Pourquoi l’affaire Benzema- Valbuena dure-t-elle aussi longtemps ?

 

Le Parquet de Versailles a annoncé le renvoi de Karim Benzema et quatre autres personnes devant le tribunal correctionnel dans le cadre de l'affaire du chantage à la sextape de Mathieu Valbuena. L'attaquant du Real Madrid est soupçonné de complicité de tentative de chantage et risque une peine de prison. Ouverte il y a cinq ans, l'affaire est encore loin de son épilogue.

 

L'annonce a fait l'effet d'un coup de tonnerre, quand bien même elle n'avait rien d'une surprise. Le 1er juillet, le procureur en charge du dossier avait requis dans son réquisitoire définitif le renvoi devant le tribunal correctionnel. Le parquet a donc suivi et cinq personnes suspectées de tentative de chantage à la sextape à l'encontre de Mathieu Valbuena devront s'expliquer : Axel Angot, Mustapha Zouaoui et Younès Houass, les maîtres chanteurs présumés, ainsi que Karim Zenati et Karim Benzema, ce dernier étant suspecté de complicité. Sa principale « erreur » dans l'affaire consiste à avoir accepté de parler de la vidéo compromettante à son coéquipier en équipe de France lors d'un rassemblement des Bleus le 6 octobre 2015. Cette intervention de l'international français avait été évoquée par Zenati avec les trois initiateurs de la manipulation, afin d'établir un contact avec leur victime.

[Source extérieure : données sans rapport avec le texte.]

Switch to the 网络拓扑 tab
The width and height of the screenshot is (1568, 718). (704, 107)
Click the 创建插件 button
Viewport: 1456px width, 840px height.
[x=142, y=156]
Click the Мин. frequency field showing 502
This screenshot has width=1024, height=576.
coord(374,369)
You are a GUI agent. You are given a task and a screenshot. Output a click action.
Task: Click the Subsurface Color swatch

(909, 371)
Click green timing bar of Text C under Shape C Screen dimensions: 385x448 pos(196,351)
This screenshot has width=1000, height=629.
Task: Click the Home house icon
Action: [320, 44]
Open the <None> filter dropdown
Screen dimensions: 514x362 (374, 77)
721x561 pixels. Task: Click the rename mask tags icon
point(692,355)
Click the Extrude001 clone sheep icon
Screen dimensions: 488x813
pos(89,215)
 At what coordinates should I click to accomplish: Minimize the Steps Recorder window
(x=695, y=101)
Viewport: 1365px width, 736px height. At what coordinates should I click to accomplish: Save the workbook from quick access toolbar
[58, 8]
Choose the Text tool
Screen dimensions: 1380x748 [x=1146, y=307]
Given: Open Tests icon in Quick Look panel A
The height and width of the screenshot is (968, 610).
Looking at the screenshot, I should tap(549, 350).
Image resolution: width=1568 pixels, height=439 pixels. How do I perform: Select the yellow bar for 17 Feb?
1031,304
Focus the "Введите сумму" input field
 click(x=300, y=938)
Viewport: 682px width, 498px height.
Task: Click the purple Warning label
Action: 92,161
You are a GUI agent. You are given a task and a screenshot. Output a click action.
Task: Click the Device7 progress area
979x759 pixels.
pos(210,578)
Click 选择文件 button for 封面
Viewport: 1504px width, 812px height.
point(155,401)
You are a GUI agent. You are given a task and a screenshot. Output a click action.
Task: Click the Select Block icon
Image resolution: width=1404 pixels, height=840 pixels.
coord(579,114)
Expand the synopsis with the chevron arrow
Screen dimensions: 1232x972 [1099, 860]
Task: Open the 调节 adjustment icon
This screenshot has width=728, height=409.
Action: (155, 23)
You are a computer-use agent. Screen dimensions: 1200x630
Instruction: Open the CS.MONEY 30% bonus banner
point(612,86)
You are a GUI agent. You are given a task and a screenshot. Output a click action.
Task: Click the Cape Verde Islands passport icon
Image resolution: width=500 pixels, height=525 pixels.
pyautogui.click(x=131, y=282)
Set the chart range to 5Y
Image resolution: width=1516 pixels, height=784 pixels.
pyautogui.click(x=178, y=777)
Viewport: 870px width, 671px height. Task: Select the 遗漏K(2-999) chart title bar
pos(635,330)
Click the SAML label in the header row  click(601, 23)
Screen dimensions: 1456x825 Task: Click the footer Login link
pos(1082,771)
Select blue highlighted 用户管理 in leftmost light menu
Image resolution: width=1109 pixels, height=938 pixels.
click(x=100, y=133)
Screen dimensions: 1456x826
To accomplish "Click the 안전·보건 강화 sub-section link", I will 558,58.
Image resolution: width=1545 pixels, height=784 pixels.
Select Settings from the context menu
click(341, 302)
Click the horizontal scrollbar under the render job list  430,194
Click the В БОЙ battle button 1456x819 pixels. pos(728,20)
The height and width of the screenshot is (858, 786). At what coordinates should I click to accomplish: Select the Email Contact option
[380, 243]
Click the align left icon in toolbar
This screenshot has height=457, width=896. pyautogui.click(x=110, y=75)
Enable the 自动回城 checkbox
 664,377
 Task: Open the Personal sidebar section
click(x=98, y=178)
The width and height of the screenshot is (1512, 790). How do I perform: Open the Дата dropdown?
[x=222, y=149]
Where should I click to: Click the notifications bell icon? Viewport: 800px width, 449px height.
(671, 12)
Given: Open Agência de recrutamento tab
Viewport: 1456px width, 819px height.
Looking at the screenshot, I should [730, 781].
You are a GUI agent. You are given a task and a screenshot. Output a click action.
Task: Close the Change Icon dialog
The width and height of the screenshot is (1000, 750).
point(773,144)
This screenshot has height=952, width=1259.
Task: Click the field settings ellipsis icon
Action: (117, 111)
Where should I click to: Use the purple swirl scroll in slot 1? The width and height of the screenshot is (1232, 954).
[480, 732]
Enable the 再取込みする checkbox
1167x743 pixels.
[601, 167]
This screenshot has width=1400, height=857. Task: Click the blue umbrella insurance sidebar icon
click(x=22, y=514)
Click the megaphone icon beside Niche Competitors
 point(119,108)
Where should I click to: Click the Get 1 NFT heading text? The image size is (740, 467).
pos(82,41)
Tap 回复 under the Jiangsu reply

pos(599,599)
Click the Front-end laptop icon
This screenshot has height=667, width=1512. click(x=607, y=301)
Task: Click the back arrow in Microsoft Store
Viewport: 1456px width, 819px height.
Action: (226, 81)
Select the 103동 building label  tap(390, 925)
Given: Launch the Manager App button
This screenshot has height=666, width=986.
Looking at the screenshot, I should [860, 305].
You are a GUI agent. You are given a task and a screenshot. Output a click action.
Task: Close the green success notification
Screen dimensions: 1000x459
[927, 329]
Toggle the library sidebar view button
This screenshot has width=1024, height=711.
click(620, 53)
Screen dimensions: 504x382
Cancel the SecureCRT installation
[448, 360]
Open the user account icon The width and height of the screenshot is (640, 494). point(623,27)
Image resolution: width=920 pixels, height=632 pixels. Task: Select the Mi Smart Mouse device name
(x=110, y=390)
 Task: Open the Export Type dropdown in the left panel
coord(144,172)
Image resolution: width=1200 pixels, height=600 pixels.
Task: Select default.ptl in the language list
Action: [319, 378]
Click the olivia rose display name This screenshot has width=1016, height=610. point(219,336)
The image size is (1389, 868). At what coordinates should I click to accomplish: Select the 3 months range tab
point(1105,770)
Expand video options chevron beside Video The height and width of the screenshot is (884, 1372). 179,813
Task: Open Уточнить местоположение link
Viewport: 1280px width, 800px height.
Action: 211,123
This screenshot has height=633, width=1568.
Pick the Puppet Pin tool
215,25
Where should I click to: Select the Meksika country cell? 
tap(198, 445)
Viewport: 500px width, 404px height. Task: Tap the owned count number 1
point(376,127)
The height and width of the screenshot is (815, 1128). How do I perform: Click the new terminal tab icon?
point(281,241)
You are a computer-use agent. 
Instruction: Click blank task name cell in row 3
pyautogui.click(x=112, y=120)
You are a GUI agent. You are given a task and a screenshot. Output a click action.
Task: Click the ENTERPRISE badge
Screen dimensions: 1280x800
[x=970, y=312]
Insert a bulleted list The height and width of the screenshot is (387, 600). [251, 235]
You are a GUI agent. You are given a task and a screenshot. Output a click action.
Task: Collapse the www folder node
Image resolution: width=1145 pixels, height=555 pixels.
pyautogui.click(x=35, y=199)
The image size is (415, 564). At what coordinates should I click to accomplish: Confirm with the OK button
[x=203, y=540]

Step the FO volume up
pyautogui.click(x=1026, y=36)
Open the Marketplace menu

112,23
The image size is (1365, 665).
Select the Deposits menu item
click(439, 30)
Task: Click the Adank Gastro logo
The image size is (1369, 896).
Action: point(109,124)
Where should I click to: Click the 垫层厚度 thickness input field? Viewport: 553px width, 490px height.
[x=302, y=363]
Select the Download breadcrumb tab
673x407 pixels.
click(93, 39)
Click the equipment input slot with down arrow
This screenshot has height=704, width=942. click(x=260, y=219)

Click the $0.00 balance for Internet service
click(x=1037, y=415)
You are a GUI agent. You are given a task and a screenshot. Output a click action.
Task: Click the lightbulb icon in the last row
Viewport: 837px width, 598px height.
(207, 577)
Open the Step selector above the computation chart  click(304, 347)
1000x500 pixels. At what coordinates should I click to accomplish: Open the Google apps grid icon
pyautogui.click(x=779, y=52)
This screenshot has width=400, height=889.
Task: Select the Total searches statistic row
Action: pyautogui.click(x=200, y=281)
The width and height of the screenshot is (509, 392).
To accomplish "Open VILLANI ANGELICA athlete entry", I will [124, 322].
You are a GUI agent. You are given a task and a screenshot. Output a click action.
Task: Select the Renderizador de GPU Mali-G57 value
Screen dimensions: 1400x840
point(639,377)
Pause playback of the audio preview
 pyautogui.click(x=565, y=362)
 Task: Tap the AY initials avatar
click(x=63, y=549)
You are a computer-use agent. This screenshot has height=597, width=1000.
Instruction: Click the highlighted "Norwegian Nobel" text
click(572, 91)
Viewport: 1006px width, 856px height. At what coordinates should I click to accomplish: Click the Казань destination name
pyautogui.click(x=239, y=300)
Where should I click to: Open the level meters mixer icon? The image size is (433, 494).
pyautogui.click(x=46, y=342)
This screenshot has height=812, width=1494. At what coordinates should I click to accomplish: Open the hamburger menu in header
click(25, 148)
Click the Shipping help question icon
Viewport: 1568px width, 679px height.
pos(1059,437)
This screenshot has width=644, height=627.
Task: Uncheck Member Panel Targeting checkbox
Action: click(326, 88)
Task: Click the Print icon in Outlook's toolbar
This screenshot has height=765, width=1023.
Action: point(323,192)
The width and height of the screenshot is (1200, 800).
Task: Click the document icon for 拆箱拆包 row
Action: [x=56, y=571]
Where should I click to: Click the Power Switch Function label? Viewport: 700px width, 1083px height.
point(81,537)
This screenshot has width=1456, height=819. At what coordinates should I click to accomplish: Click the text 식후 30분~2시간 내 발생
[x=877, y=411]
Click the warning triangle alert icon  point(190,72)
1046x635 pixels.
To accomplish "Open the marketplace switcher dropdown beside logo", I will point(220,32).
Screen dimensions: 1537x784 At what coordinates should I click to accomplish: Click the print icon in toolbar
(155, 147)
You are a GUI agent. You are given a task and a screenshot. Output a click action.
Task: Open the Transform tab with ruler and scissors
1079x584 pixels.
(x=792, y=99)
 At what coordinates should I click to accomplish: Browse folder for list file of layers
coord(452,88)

Chantage, jusqu'à 5 ans d'emprisonnement

Si l'on se réfère aux textes de loi, Karim Benzema risque gros, jusqu'à 5 ans d'emprisonnement et 75 000 euros d'amende. Dans la pratique en revanche, difficile de savoir quand se tiendra l'audience d'un dossier qui traîne depuis déjà cinq ans - le temps judiciaire est connu pour sa longueur - et l'ampleur d'éventuelles condamnations, le joueur du Real Madrid n'étant pas a priori l'instigateur. À ce stade, la bataille a été tout autant médiatique que judiciaire : sur Instagram, le joueur a parlé de mascarade, comme son ancien agent Karim Djaziri qui a pointé du doigt un autre footballeur, Djibril Cissé, mis en cause au début de l'enquête, mais aujourd'hui totalement disculpé par la justice et par Mathieu Valbuena lui-même. Et du côté des avocats ? « Pas surpris » a indiqué Me Sylvain Cormier, qui assiste Benzema et voit une « décision aussi absurde que prévisible » , et surtout un « acharnement » contre son client. Quand son futur adversaire à la barre, Me Paul-Albert Iweins, boit du petit lait : ce renvoi en correctionnelle serait « la suite logique de l'instruction qui a parfaitement établi la participation des différentes personnes ».

Autour de Benzema, la fracture médiatique

Chacun défend sa cause, et pour le moment, c'est l'équipe de l'ancien Marseillais qui a le mieux placé ses pions dans une lutte déplacée très rapidement sur le terrain médiatique. En janvier 2016, dans nos colonnes, Isabelle Horlans, co-auteure du livre Les Grands Fauves du barreau, se montrait intriguée par les fuites autour de ce dossier, et notamment la une du Monde sur cette affaire, interview de Valbuena en prime : « Quand on a enquêté pour notre livre, plusieurs avocats nous ont expliqué qu'il y a des stratégies lorsque l'on veut porter une affaire à la connaissance du public sous un angle spécifique qui peut servir son client. » La manœuvre - si elle est bien partie du camp Valbuena, chose non avérée formellement - a fait son office : depuis cinq ans, KB9 a dit adieu à l'équipe de France - sa propre communication ayant achevé la relation de confiance entre lui et le sélectionneur Didier Deschamps après l'Euro 2016 -, et sur les réseaux sociaux comme les plateaux TV, cela s'écharpe soit pour condamner Benzema avant même qu'il n'ait été jugé, soit pour dénoncer un acharnement judiciaire indigne.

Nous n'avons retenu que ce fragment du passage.